I'm not sure however if I should be calling it "language" or "languages"; there's a bunch of Quechuan varieties, and some might argue that they're related but already distinct languages.
A few other tidbits of info, applying to most Quechua varieties:
Only three vowels - /a i u/. They're typically pronounced as the ones in "bat", "bit" and "book", but this varies considerably. On the other hand it has quite a bit of consonants, Cusco Quechua for example has 26 (or 30 if counting /f b d g/, from Spanish loanwords).
Words are mostly built from blocks, as in Turkish or Finnish. And just like Finnish it relies quite a bit on suffixes, so they can get quite long. For example, the word for "dog" can be simply allqu (nominative [subject], singular) or something like "allqukunapaq" (benefactive, plural - roughly "for the sake of my dogs"; -kuna- is the plural and -paq the case mark). On the other hand you typically use less words per sentence; for example it barely uses adpositions and particles.
There are different words for we = I+you (inclusive "we") and we = I+someone else (exclusive "we").

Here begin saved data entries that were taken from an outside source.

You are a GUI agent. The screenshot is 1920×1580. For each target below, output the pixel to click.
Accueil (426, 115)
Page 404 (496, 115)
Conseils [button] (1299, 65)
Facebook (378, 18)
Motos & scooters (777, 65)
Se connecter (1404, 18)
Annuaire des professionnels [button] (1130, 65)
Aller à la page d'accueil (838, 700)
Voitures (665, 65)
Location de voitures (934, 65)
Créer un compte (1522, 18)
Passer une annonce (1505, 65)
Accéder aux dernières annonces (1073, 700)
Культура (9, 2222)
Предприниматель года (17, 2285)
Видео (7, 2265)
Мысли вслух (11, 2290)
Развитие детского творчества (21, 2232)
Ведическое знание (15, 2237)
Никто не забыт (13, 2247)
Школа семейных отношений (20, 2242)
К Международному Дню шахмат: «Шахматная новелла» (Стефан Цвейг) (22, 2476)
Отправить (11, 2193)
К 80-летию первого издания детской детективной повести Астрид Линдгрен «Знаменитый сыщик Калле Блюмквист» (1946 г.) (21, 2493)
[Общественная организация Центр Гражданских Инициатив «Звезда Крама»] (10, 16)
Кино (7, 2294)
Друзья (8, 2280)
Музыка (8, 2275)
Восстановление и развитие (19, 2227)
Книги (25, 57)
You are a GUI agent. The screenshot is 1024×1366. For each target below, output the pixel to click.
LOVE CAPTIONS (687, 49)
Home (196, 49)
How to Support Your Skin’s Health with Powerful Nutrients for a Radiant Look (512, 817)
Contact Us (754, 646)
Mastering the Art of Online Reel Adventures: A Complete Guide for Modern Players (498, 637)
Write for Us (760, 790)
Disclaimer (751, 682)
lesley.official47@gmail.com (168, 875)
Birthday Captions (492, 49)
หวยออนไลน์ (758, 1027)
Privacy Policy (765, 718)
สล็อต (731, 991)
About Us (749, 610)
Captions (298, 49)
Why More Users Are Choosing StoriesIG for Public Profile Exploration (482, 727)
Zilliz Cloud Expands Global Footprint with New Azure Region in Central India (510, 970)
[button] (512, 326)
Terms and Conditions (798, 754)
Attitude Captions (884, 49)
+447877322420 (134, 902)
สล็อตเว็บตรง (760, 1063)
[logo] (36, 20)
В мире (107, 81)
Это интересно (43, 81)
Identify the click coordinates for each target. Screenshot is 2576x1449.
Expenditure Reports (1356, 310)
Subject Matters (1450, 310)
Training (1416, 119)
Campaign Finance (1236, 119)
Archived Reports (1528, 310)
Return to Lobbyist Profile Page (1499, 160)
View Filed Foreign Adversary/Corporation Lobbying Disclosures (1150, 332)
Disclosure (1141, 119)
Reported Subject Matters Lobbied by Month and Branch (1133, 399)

Not that you're going to see them a lot; the verb conjugation is usually enough, so pronouns can be dropped entirely.
The evidentials are actually a big deal, and the difference between people taking your bullshit for irony or for you being a liar. If we were to emulate this in English:
"The Moon is made of green cheese, I can attest it" - yeah nah bullshit
"The Moon is made of green cheese, I guess" - note how it implies some irony
...except that I had to use full sentences to do this in English. If English had Quechua-like evidentials you'd simply plop -mi and -chra after "The Moon" and call it a day.
why can't people just type the whole letters it's going to be read by like 10,000 people for 40 years potentially you can't just type all the goddamn letters
Still takes a moment to understand what they mean, and leads to confusion like the poster experienced. Doesn't cost anything to write the full words! Maybe I'm just getting old!
Shortening words hasn't been about saving SMS credit for a decade. It's a way to communicate in casual, less formal tone. Without vocal flair you have to get creative to communicate emotions through text. Shortening words is just another tool in your arsenal, just like capitalization, emojis or literal tone indicators (like /s). It shows that you are very comfortable talking to someone when you are willing to forgo proper grammar and spelling. Just like we do in real conversations.
The younger generations have had online communication figured out since forever while older generations continue to be perplexed by it.
At least two decades! I'd say this trend goes back to the late 90s -- think chatspeak on AOL chatrooms, ICQ, etc. I didn't get my first mobile 'til '02, but SMS was invented in '92. People were probably doing this as soon as SMS was available on their phones.